#### [Passage shown]
________________________________________

Sadly, when the media experts assess the show, they fall into the typical trap of celebrating the show as a "dialogue starter." CBS News suggested teens found it to be a "turbo-charged health class" and celebrated teens "getting answers in a whole new way." A high-school student told CBS, "I was impressed with how honest it was. They were explaining, they weren’t preaching."

Wrong. There’s lots of preaching in this show. These people are evangelists for sex, as early as possible. Humorous skits can’t deflect from their own don’t-be-an-uncool-virginal-geek sermonettes. In an episode pushing birth control, Hasler suggests "Personally, I believe any girl over eight should be on the Pill. If you’re old enough to bleed, you’re old enough to be a statistic. It may have side effects. But so does pregnancy."

________________________________________

#### [Information shown]
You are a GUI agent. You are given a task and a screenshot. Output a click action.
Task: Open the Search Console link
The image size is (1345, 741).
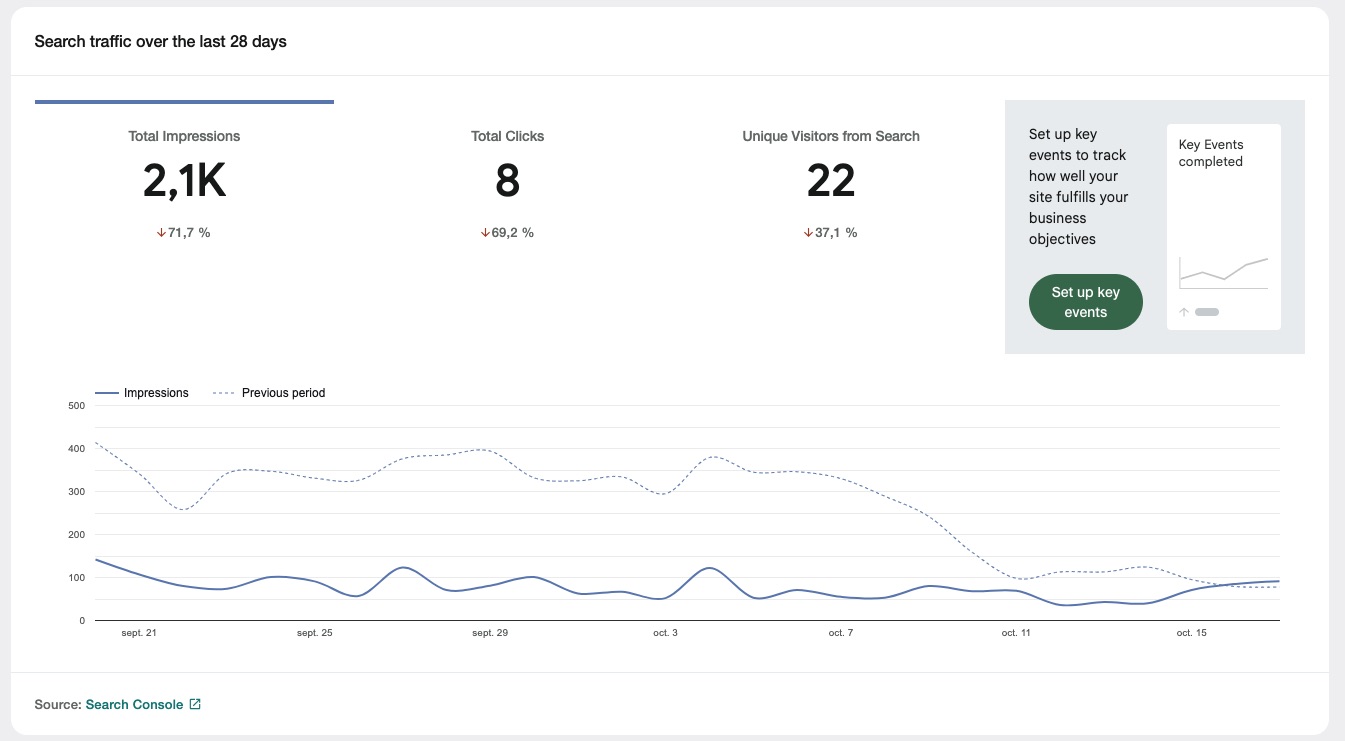tap(134, 704)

________________________________________

#### [Exercise tasks]
(a) Answer from the text about the show:
(i) Which news outlet described the show as a "turbo-charged health class"?
(ii) What did the high-school student say impressed them about the show?
(iii) Over what age does Hasler say any girl should be on the Pill?
(b) List every passage that the text about the show sets in quotation marks.
(c) Go on with the critique of the show, starting after its last sentence.
The material placed after the text stands apart from it.

#### [The replies]
(a)
(i) CBS News
(ii) How honest it was
(iii) Eight

(b)
- "dialogue starter"
- "turbo-charged health class"
- "getting answers in a whole new way"
- "I was impressed with how honest it was. They were explaining, they weren’t preaching."
- "Personally, I believe any girl over eight should be on the Pill. If you’re old enough to bleed, you’re old enough to be a statistic. It may have side effects. But so does pregnancy."

(c)
These Sex Show sermonizers and their media supporters are far more morally arrogant than the promoters of teen abstinence they denounce. Their side favors "honesty." The true-love-waits promoters apparently favor lies. Their side favors "education" and "dialogue." Their opponents apparently favor ignorance and silence. Their side is cool, and can "get real." Their opponents, defined as uptight, live in a delusional dream world.

All of which may lead you to pine for the good old days when the public schools controlled your child’s sex education.